There were 43 patients whose samples were analyzed after treatment, and 38 of them did not show any genetic evidence of disease.
If there are no genetic mutations hanging around in the cells, can we say that these patients have been cured?
Maybe.
The researchers are optimistic, but also caution that this study involved a pretty small number of patients, and a fairly short follow-up. The lead researcher calls it an "important first step."
And it's important to be clear --
this study isn't about a new treatment that might cure FL. It's about a way of letting patients know, two years after treatment, that they don't have any evidence of disease. It's more about being able to lift that emotional weight off of us. We all learn to live with the idea that the FL will probably come back. This way of testing can maybe give patients some peace of mind.

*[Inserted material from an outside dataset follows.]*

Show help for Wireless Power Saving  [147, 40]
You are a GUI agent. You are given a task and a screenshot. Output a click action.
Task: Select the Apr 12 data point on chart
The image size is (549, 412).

The idea of FL being curable has always kind of floated around as a possibility. Lymphoma Superstar Dr. Bruce Cheson, who is on the team for this research, is always
holding out hope that there may be a cure for FL. There is some evidence that patients with stage 1 or 2 FL might be cured with radiation. And Dr. Cheson and others sometimes talk about a "functional cure" -- a treatment can give a long enough remission that a patient dies of old age before they need another treatment (so the FL wasn't officially cured, but the patient lived a cancer-free life, so maybe that's the same thing). CAR-T and maybe some other newer treatments might be able to use the body's immune system in such a way that it can permanently fight off the disease, so even if FL is present, it's held in check.
So we may be very well be on the path to a cure.
Or at least on a path where we can live as if the FL is cured.
One final thought. If the most important thing to come out of this research is that the emotional burden of incurable disease might be lifted, I'm not sure that's going to happen.
I've talked to enough cancer patients -- people with cancers other than FL -- to know that even after years in remission, there's always that little nagging in the back of their minds that the cancer might come back. I'm not sure a test that showed no MRD would get rid of that feeling. Especially for someone ike me who has already lived with it for 12 years.
But maybe a test like this can show that there really are some patients who are being cured, and we just haven't known it yet. Maybe we can go from labeling this an incurable disease to one where we can say "some patients may be cured." So it might not help a cynical old FL patient like me, but people in the near future might have some of that emotional burden taken off of them, even just a little bit.
Even a little extra hope is a very good thing.